━━━━━ WORKING DATA
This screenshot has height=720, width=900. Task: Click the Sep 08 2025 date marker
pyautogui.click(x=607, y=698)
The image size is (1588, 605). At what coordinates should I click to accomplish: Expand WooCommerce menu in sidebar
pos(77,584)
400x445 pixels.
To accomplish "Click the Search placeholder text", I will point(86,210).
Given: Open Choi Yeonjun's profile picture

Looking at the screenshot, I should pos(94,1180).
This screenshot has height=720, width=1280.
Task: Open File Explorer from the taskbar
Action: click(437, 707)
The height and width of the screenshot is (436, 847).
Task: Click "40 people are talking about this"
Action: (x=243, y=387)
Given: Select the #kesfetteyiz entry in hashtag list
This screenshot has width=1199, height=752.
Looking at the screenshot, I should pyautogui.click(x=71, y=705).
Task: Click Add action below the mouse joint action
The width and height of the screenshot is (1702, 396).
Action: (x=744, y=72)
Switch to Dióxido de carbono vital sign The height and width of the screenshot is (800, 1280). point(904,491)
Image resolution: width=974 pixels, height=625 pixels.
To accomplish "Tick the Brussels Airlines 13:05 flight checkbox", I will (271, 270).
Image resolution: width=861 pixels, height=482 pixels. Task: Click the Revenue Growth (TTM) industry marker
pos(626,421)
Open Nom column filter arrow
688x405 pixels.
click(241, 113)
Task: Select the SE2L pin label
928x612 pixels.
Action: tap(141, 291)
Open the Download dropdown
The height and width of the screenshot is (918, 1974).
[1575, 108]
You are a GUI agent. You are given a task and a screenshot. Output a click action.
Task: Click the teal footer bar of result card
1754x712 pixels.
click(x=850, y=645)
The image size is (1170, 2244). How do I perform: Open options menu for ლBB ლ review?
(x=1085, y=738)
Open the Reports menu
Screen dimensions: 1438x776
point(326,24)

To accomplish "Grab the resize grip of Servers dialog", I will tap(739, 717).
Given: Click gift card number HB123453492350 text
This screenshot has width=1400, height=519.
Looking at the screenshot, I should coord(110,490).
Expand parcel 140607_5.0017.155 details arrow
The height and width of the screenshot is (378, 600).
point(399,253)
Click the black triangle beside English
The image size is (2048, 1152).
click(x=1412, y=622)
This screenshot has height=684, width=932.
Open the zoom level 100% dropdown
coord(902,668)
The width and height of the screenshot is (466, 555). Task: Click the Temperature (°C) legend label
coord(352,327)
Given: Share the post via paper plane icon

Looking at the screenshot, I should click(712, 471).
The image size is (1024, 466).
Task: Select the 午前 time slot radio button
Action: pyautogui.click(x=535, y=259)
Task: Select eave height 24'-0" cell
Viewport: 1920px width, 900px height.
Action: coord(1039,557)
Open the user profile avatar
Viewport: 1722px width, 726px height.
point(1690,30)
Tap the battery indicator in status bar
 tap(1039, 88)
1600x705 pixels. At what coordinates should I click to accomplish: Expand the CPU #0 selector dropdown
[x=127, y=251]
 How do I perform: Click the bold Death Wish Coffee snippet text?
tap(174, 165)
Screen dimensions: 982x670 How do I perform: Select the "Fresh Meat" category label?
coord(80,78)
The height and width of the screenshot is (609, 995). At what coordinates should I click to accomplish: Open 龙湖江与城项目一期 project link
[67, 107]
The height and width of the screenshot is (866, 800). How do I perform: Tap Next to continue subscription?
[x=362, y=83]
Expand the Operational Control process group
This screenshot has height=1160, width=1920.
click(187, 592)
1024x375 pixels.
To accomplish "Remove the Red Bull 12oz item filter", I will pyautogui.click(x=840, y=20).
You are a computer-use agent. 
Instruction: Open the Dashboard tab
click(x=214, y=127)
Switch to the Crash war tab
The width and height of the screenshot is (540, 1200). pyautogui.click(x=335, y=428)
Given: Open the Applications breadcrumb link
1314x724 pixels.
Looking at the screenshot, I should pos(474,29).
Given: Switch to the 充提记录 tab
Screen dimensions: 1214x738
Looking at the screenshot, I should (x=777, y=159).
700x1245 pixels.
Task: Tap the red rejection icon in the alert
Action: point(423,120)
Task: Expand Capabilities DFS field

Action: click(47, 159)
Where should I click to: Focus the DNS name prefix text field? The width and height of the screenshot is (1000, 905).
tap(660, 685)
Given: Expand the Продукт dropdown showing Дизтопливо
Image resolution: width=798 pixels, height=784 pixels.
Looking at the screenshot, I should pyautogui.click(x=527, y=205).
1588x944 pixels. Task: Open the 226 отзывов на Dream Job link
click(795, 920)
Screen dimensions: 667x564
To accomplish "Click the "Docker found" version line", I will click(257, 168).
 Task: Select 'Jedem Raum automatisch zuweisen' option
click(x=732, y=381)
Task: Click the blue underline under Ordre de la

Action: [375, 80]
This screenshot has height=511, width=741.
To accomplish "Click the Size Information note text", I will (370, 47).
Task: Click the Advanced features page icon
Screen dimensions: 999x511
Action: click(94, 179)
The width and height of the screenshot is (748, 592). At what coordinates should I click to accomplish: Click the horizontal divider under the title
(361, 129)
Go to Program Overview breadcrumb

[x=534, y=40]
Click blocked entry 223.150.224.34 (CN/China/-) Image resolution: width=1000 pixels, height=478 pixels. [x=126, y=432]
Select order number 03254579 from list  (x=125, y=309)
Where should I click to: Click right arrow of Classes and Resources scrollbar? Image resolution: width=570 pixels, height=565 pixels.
━━━━━━━━━━
EXERCISE:
Exactly as written, reproduce the lines of the data above from the first line through the line where "Given: Select the" appears.

EXPECTED OUTPUT:
This screenshot has height=720, width=900. Task: Click the Sep 08 2025 date marker
pyautogui.click(x=607, y=698)
The image size is (1588, 605). At what coordinates should I click to accomplish: Expand WooCommerce menu in sidebar
pos(77,584)
400x445 pixels.
To accomplish "Click the Search placeholder text", I will point(86,210).
Given: Open Choi Yeonjun's profile picture

Looking at the screenshot, I should pos(94,1180).
This screenshot has height=720, width=1280.
Task: Open File Explorer from the taskbar
Action: click(437, 707)
The height and width of the screenshot is (436, 847).
Task: Click "40 people are talking about this"
Action: (x=243, y=387)
Given: Select the #kesfetteyiz entry in hashtag list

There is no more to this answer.